Every entry must appear in the output exactly as it does here.

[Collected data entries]
§ §

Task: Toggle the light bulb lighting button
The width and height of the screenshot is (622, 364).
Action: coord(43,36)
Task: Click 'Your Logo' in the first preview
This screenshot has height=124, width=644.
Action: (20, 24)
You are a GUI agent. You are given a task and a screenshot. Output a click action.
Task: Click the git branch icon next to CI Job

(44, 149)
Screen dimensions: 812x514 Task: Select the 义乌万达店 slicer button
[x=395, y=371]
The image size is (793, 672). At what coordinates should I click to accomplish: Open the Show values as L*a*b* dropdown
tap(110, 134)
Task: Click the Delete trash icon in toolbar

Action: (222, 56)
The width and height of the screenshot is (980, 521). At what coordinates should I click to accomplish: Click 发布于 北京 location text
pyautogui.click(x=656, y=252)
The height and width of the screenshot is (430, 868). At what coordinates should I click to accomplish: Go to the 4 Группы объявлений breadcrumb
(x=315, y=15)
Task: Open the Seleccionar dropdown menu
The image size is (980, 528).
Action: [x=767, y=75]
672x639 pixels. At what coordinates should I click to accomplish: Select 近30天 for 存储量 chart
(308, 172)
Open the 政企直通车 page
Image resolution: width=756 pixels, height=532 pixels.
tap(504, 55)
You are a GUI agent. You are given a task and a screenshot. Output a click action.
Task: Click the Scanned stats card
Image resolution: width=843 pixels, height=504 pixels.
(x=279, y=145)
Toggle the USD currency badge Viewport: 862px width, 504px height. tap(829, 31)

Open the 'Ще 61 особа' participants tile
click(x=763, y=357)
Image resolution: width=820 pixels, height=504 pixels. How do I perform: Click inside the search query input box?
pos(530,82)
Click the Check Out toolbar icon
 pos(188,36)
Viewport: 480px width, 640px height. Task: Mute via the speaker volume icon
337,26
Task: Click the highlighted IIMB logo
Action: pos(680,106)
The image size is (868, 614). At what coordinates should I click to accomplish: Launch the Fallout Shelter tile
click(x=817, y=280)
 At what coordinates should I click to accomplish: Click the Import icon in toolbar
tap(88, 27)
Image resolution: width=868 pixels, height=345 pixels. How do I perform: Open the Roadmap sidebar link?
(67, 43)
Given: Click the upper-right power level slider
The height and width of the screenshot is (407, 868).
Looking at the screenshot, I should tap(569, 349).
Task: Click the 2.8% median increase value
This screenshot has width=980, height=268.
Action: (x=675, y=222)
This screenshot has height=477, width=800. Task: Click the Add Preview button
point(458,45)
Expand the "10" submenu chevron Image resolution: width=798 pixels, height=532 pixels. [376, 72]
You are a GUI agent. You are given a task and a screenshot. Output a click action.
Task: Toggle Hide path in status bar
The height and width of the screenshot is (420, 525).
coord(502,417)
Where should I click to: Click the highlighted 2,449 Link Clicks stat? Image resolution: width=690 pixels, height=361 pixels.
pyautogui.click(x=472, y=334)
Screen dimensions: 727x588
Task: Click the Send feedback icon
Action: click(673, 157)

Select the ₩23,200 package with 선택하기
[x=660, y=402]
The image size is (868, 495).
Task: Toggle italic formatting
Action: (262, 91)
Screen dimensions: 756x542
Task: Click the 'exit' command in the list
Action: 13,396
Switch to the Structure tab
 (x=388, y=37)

§ §

— Solution to the problem —
Task: Toggle the light bulb lighting button
The width and height of the screenshot is (622, 364).
Action: coord(43,36)
Task: Click 'Your Logo' in the first preview
This screenshot has height=124, width=644.
Action: (20, 24)
You are a GUI agent. You are given a task and a screenshot. Output a click action.
Task: Click the git branch icon next to CI Job

(44, 149)
Screen dimensions: 812x514 Task: Select the 义乌万达店 slicer button
[x=395, y=371]
The image size is (793, 672). At what coordinates should I click to accomplish: Open the Show values as L*a*b* dropdown
tap(110, 134)
Task: Click the Delete trash icon in toolbar

Action: (222, 56)
The width and height of the screenshot is (980, 521). At what coordinates should I click to accomplish: Click 发布于 北京 location text
pyautogui.click(x=656, y=252)
The height and width of the screenshot is (430, 868). At what coordinates should I click to accomplish: Go to the 4 Группы объявлений breadcrumb
(x=315, y=15)
Task: Open the Seleccionar dropdown menu
The image size is (980, 528).
Action: [x=767, y=75]
672x639 pixels. At what coordinates should I click to accomplish: Select 近30天 for 存储量 chart
(308, 172)
Open the 政企直通车 page
Image resolution: width=756 pixels, height=532 pixels.
tap(504, 55)
You are a GUI agent. You are given a task and a screenshot. Output a click action.
Task: Click the Scanned stats card
Image resolution: width=843 pixels, height=504 pixels.
(x=279, y=145)
Toggle the USD currency badge Viewport: 862px width, 504px height. tap(829, 31)

Open the 'Ще 61 особа' participants tile
click(x=763, y=357)
Image resolution: width=820 pixels, height=504 pixels. How do I perform: Click inside the search query input box?
pos(530,82)
Click the Check Out toolbar icon
 pos(188,36)
Viewport: 480px width, 640px height. Task: Mute via the speaker volume icon
337,26
Task: Click the highlighted IIMB logo
Action: pos(680,106)
The image size is (868, 614). At what coordinates should I click to accomplish: Launch the Fallout Shelter tile
click(x=817, y=280)
 At what coordinates should I click to accomplish: Click the Import icon in toolbar
tap(88, 27)
Image resolution: width=868 pixels, height=345 pixels. How do I perform: Open the Roadmap sidebar link?
(67, 43)
Given: Click the upper-right power level slider
The height and width of the screenshot is (407, 868).
Looking at the screenshot, I should tap(569, 349).
Task: Click the 2.8% median increase value
This screenshot has width=980, height=268.
Action: (x=675, y=222)
This screenshot has height=477, width=800. Task: Click the Add Preview button
point(458,45)
Expand the "10" submenu chevron Image resolution: width=798 pixels, height=532 pixels. [376, 72]
You are a GUI agent. You are given a task and a screenshot. Output a click action.
Task: Toggle Hide path in status bar
The height and width of the screenshot is (420, 525).
coord(502,417)
Where should I click to: Click the highlighted 2,449 Link Clicks stat? Image resolution: width=690 pixels, height=361 pixels.
pyautogui.click(x=472, y=334)
Screen dimensions: 727x588
Task: Click the Send feedback icon
Action: click(673, 157)

Select the ₩23,200 package with 선택하기
[x=660, y=402]
The image size is (868, 495).
Task: Toggle italic formatting
Action: (262, 91)
Screen dimensions: 756x542
Task: Click the 'exit' command in the list
Action: 13,396
Switch to the Structure tab
 (x=388, y=37)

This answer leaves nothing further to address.